Bertrand Badie : On pourrait formuler la question autrement et se demander s’il y a une diplomatie européenne. On constate en effet qu’après beaucoup d’espoirs nés au tournant du millénaire – aboutissant notamment à la création du poste de Haut représentant de l’Union européenne pour la politique étrangère et la défense – la diplomatie européenne tend à s’esquiver.

D’une part parce qu’il n’y a pas de consensus suffisamment fort sur les options diplomatiques entre les 28 pays membres de l’UE, et d’autre part parce que le contexte international qui est le nôtre actuellement se prête mal à une vision des relations internationales qui serait communément partagée par des blocs régionaux entiers. Nous nous trouvons donc dans une impasse, et la crise ukrainienne est particulièrement pertinente pour en révéler toutes les composantes.

JOL Press : La chef de la diplomatie européenne, Catherine Ashton, a été assez critiquée depuis sa nomination en 2009. La diplomatie européenne est-elle en manque d’un vrai chef ?
 

Bertrand Badie : On critique effectivement beaucoup Mme Ashton, et il y a des raisons de le faire, dans la mesure où elle n’a pas réussi à s’imposer dans ce poste. En même temps, il est difficile d’imaginer aujourd’hui une personnalité suffisamment providentielle et miraculeuse pour doter l’Union européenne d’une politique étrangère  acceptable par tous.

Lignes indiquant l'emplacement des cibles
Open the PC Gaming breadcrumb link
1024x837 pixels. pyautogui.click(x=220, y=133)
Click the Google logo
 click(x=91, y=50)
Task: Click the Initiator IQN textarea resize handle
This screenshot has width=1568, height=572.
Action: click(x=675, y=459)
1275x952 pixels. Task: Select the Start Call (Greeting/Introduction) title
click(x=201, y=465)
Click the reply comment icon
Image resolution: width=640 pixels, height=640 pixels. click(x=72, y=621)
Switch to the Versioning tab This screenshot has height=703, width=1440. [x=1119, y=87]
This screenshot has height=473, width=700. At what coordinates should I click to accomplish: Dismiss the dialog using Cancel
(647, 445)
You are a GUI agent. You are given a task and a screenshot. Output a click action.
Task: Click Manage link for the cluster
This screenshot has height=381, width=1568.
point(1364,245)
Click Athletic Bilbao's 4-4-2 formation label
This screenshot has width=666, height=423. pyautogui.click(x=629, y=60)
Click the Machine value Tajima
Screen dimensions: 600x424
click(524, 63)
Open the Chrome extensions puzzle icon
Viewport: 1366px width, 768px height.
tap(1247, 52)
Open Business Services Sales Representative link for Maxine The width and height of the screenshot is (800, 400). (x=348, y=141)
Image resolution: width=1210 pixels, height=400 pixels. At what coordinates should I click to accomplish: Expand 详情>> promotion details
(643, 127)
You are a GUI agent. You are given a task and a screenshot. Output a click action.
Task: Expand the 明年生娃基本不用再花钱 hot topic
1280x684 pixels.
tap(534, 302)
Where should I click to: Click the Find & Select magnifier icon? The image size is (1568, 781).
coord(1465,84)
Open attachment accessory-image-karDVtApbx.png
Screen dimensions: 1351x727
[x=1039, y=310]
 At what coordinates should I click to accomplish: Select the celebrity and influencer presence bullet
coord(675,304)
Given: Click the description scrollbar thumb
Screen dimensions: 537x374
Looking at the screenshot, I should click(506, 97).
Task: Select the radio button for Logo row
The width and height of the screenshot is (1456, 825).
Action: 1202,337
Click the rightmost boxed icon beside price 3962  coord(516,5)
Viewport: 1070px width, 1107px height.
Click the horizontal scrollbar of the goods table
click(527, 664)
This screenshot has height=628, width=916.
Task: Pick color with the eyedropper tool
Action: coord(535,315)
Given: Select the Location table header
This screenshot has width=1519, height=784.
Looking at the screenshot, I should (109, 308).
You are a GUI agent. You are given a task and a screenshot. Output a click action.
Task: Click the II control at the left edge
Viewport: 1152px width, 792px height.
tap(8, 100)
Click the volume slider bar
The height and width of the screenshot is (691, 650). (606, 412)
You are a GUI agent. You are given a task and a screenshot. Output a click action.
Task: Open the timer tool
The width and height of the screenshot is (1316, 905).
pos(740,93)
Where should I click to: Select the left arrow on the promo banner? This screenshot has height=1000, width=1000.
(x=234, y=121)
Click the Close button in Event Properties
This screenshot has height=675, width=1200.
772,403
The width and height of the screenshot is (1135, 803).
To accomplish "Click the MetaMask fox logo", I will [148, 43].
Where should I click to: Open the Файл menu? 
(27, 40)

## Consignes de travail
1. Dans l'entretien sur la diplomatie européenne, reprenez tout ce qui va de « JOL Press : La » jusqu'à « acceptable par tous. », en substituant « exceptionnelle » à « providentielle ».
2. D'après l'entretien sur la diplomatie européenne, pour quelles raisons cette diplomatie tend-elle à s'esquiver ?
3. Rédigez la suite de l'entretien sur la diplomatie européenne, à partir de la dernière phrase affichée.

## Réponses par consigne
1.
JOL Press : La chef de la diplomatie européenne, Catherine Ashton, a été assez critiquée depuis sa nomination en 2009. La diplomatie européenne est-elle en manque d’un vrai chef ?
 

Bertrand Badie : On critique effectivement beaucoup Mme Ashton, et il y a des raisons de le faire, dans la mesure où elle n’a pas réussi à s’imposer dans ce poste. En même temps, il est difficile d’imaginer aujourd’hui une personnalité suffisamment exceptionnelle et miraculeuse pour doter l’Union européenne d’une politique étrangère  acceptable par tous.

2. D'une part, il n'existe pas de consensus suffisamment fort sur les options diplomatiques entre les 28 pays membres de l'UE. D'autre part, le contexte international actuel se prête mal à une vision des relations internationales qui serait communément partagée par des blocs régionaux entiers.

3.
Quand on voit l’écart qu’il y a entre les options française, allemande, britannique, celles de l’Europe centrale ou orientale, sans parler de celles de certains pays méditerranéens, on peut clairement se poser la question de savoir s’il y a réellement une unité diplomatique entre tous. Il y a en effet des différences de points de vue entre les principaux États membres de l’UE mais il y a également une différence de vision sur ce qu’est l’Europe et quelle doit être sa place dans l’élaboration de la diplomatie internationale. Pour la Grande-Bretagne par exemple, la diplomatie nationale prime par principe, et celle-ci ne peut en aucun cas passer par le filtre d’une diplomatie propre à l’Europe toute entière.

C’est donc un peu la quadrature d’un cercle : sans valeurs ni orientations communes, et sans vision unie du rôle que l’Europe doit tenir dans le monde, il y a quand même peu de chance d’arriver à quelque chose de cohérent.

JOL Press : Les chefs d’État européens sont divisés sur l’attitude à adopter au sujet de la crise ukrainienne. Les États-Unis et la Russie sont-ils les seuls médiateurs possibles de cette crise ?
 

Bertrand Badie : Je ne suis pas sûr que les États-Unis et la Russie soient en position de médiation, et c’est bien là tout le problème. Si l’on analyse la crise en Ukraine, il faut voir qu’elle a plusieurs composantes qui entretiennent des divisions  profondes. L’Ukraine d’aujourd’hui ressemble un peu à l’Allemagne d’hier : la ligne qui sépare l’Est de l’Ouest ne passe plus par Berlin mais par Kiev. Il y a une ligne de fracture entre l’Ukraine orientale très proche de la Russie et l’Ukraine occidentale très proche de l’Europe, non seulement pour des raisons géographiques mais aussi économiques et historiques.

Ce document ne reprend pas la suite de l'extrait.